Any confusion about Wisconsin law regarding credits for child support arrears might have (finally) been put to rest, thanks to a recent supreme court decision. In In re the Paternity of John R. B., 2005 WI 6, the high court affirmed an unpublished decision of the District II Court of Appeals, holding that an alleged post-judgment oral agreement between the parties to modify child support is not a defense to arrears and that retroactive application of Wis. Stat. § 767.32 (1m) and (1r) does not violate due process.

First, a little history. Prior to 1993, a trial court had discretion to forgive child support arrears. That year, the legislature created Wis. Stat. §767.32(1r), which prohibited credit for support due prior to the date of bringing a motion seeing relief. A subsequent court of appeals decision, Douglas County Child Support Enforcement Unit. v. Fisher, 200 Wis. 2d 807, 547 N.W.2d 801 (Ct. App. 1996), held that the courts cannot grant credit for child support payments not made in a manner prescribed by the judgment. In 1997, the legislature amended Wis. Stat. §767.32(1r) to allow credit under certain limited circumstances. In Monicken v. Monicken, 226 Wis. 2d 119, 593 N.W.2d 509 (Ct. App. 1999), the Court of Appeals held that the 1997 amendments applied retroactively.
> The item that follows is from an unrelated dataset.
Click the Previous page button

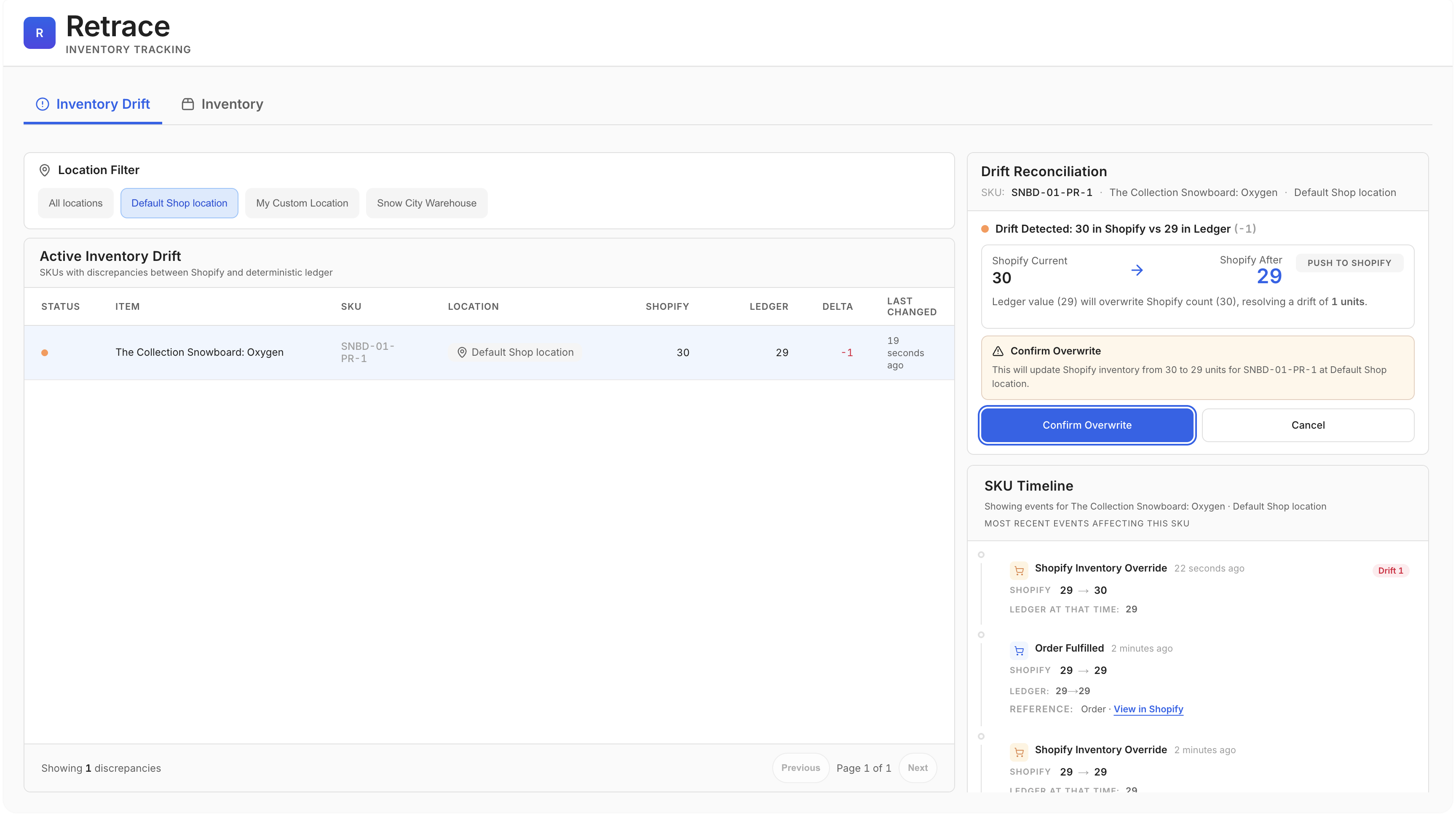click(800, 768)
In the instant case, the father argues that retroactive application denies him due process of laws.

In 1982, Barbara B. and Dorian H. entered into a paternity judgment concerning their young son, John. Under the terms of the judgment, Dorian was required to pay $30 per week in child support. In 2001, when John was 21, Barbara brought an enforcement action against Dorian for non-payment of child support. Dorian’s defense was that the parties had orally agreed that he could stop paying child in exchange for his stopping seeing the child. The trial court refused to apply the doctrine of equitable estoppel and concluded that retroactive application of Wis. Stat. § 767.32(1r) is constitutional.
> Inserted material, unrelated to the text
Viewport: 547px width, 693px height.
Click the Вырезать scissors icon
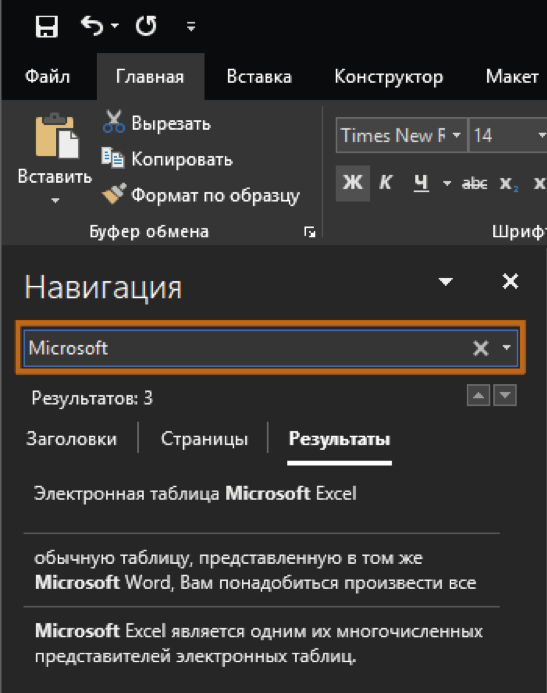[x=114, y=122]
On appeal, Dorian argued that at the time of the judgment, the trial court had discretion to credit child support arrears. As a result, he argued that retroactive application of the subsequent statutes strictly limiting this discretion violates his right to due process under the state and federal constitutions. The supreme court, in a unanimous opinion authored by Justice Patience D. Roggensack, disagreed.

The court applied the balancing test required by Martin v. Richards, 192 Wis. 2d 156, 531 N.W.2d 70 (1995), to determine whether retroactive application of these statutes comports with due process. The results of the balancing test performed by Justice Roggensack did not weigh in Dorian’s favor. As a result, the court held that retroactive applications of § 767.32(1m) and (1r) are rational and do not violate state or federal constitutional due process requirements.

As frequently opined in this column, it is preferable in family court actions that trial courts have wide discretion since the range of possible occurrences can lead to inequitable results if courts are handcuffed. Similarly, by not allowing trial courts discretion to forgive arrears, certain inequities will result in cases where the payer could not bring a motion due to emotional, physical or financial restrictions. Still, it is the province of the legislature to enact laws, as inequitable as they may be in actual experience. It is the province of the courts to interpret the laws, as the supreme court has done here.

The result, while it will undoubtably cause some inequities, at least is clear: If a person has a child support order, it can only reduced retroactive to the date of bringing an appropriate motion. An oral agreement is not sufficient. The law is clear, and payers ignore it at their own peril.